Given records Start Marker

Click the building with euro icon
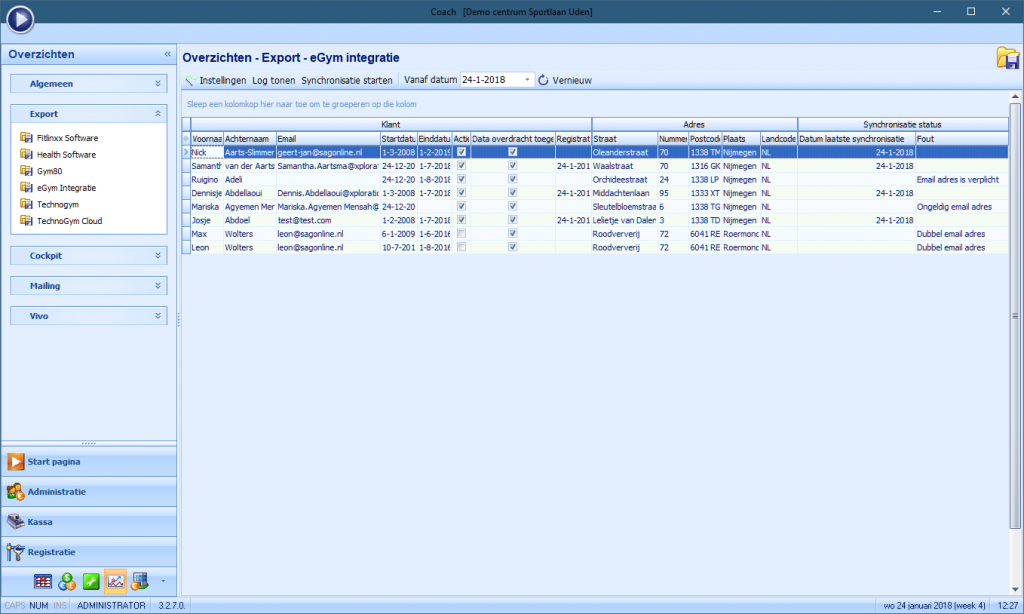 click(139, 581)
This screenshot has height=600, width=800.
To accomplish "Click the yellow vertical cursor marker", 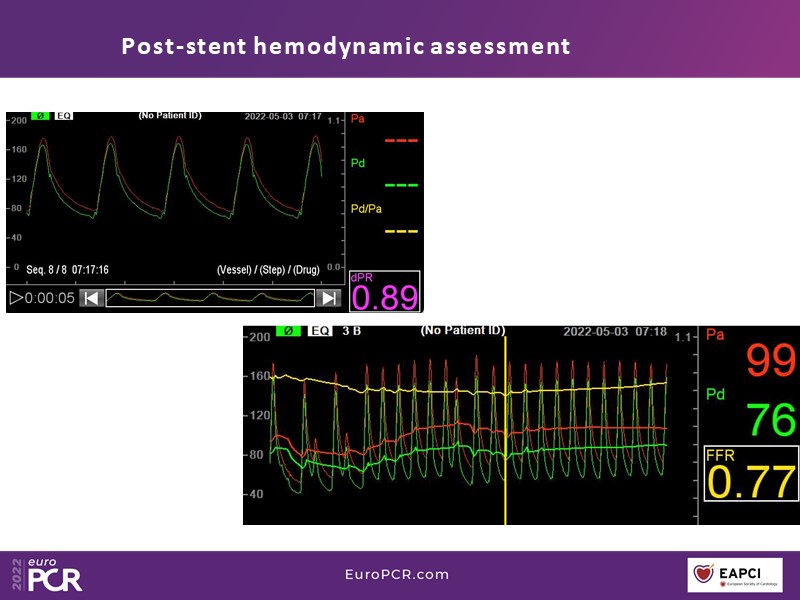I will coord(506,430).
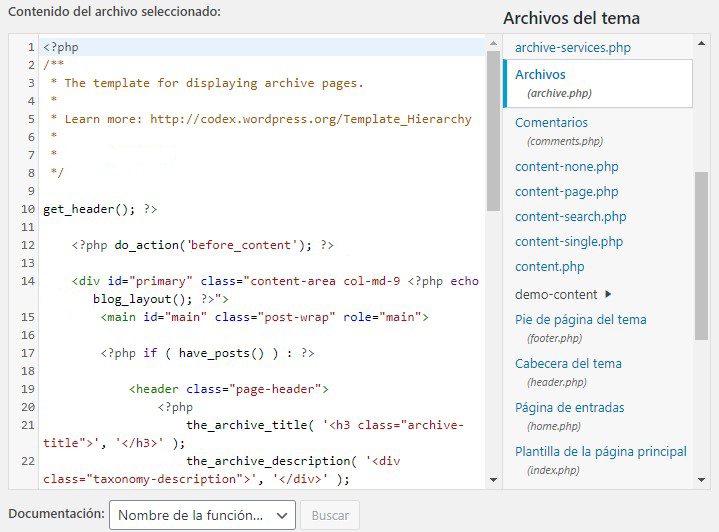
Task: Expand the demo-content folder
Action: 556,295
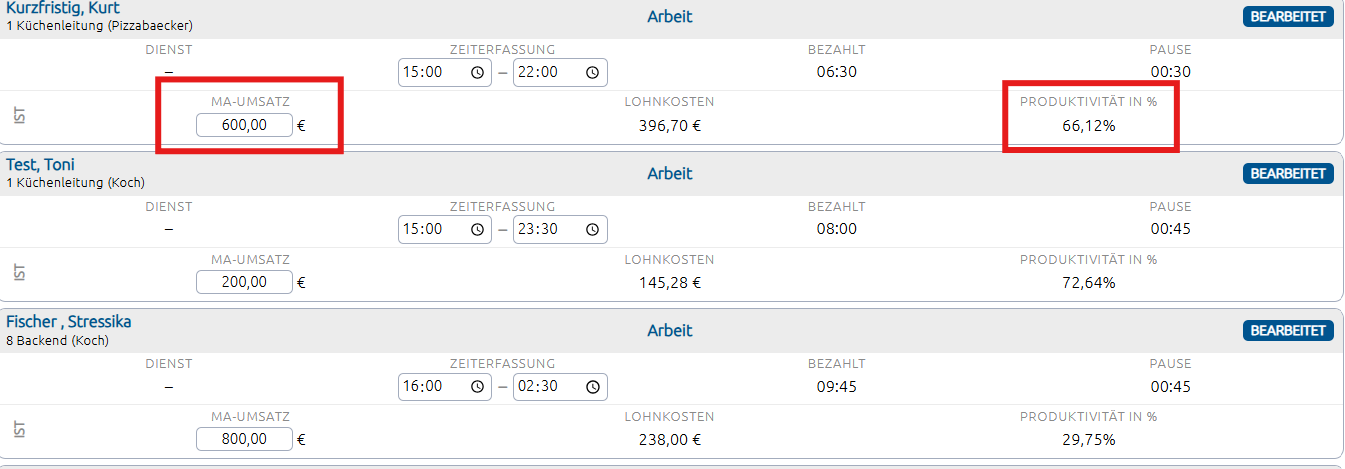Edit Kurt's MA-Umsatz field showing 600,00
The image size is (1345, 469).
pos(244,125)
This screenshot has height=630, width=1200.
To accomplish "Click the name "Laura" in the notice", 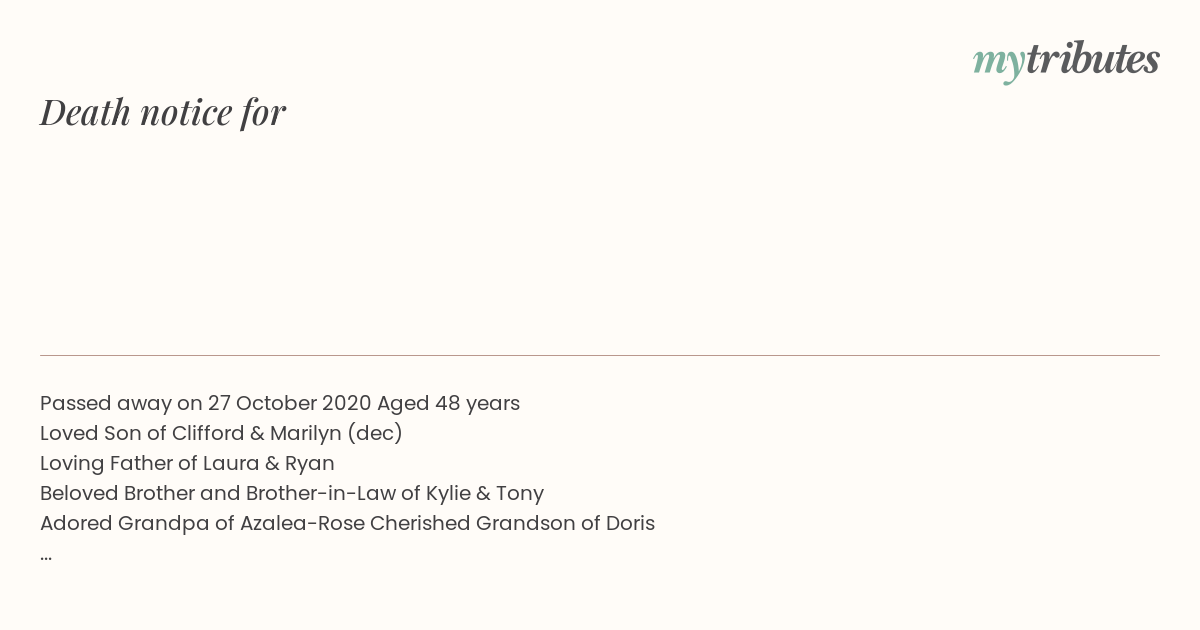I will tap(230, 463).
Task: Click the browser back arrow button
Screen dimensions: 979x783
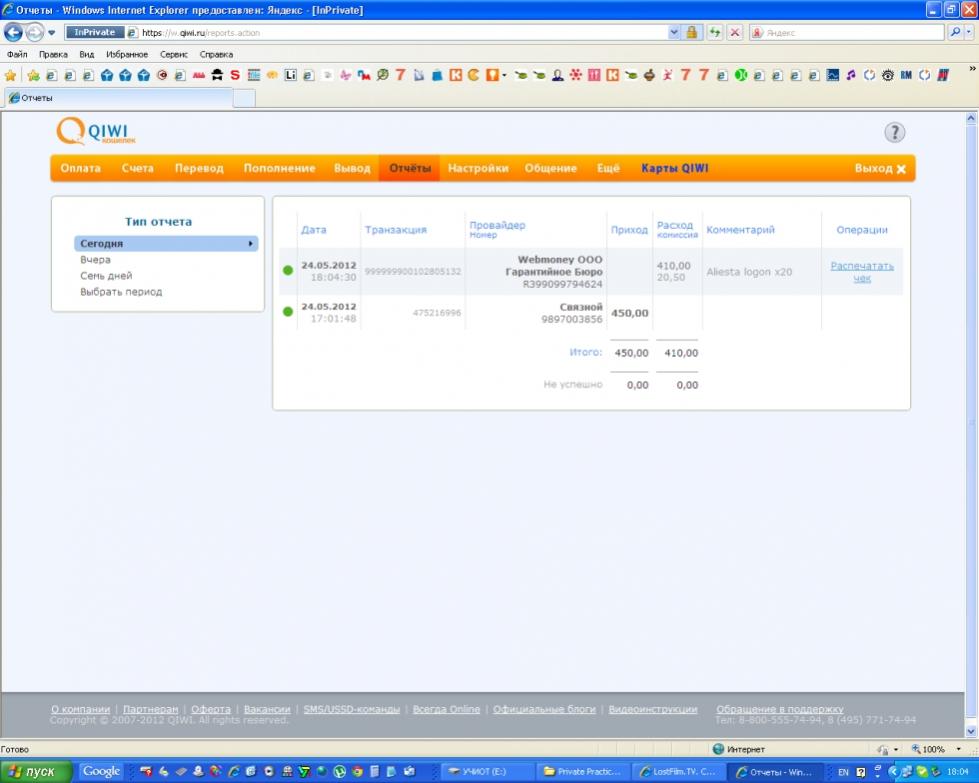Action: pos(14,32)
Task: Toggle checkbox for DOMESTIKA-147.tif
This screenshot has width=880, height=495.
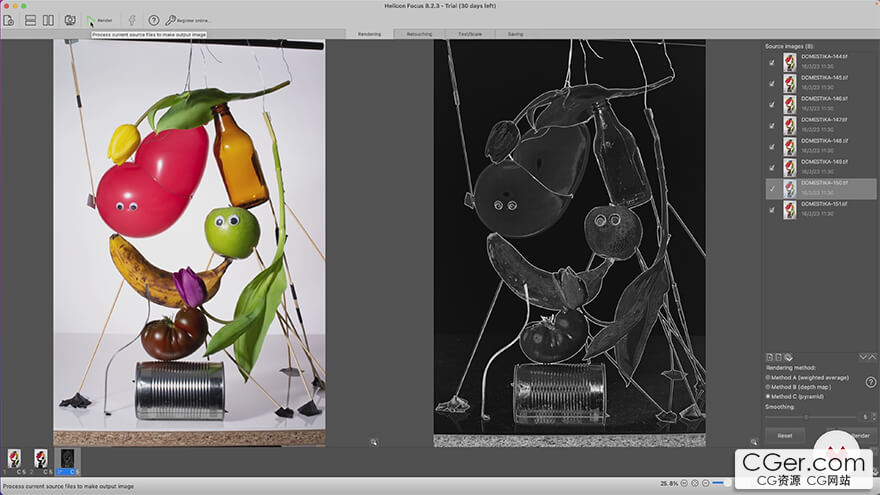Action: [x=771, y=124]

Given records End Marker

■ Exercise instructions: Set down, word for word, only the lines running from the line with "Task: Click the browser back arrow button" through the final line of the entries above, omitting all pictures.

■ Solution for this exercise:
Task: Click the browser back arrow button
Screen dimensions: 979x783
Action: pos(14,32)
Task: Toggle checkbox for DOMESTIKA-147.tif
This screenshot has width=880, height=495.
Action: [x=771, y=124]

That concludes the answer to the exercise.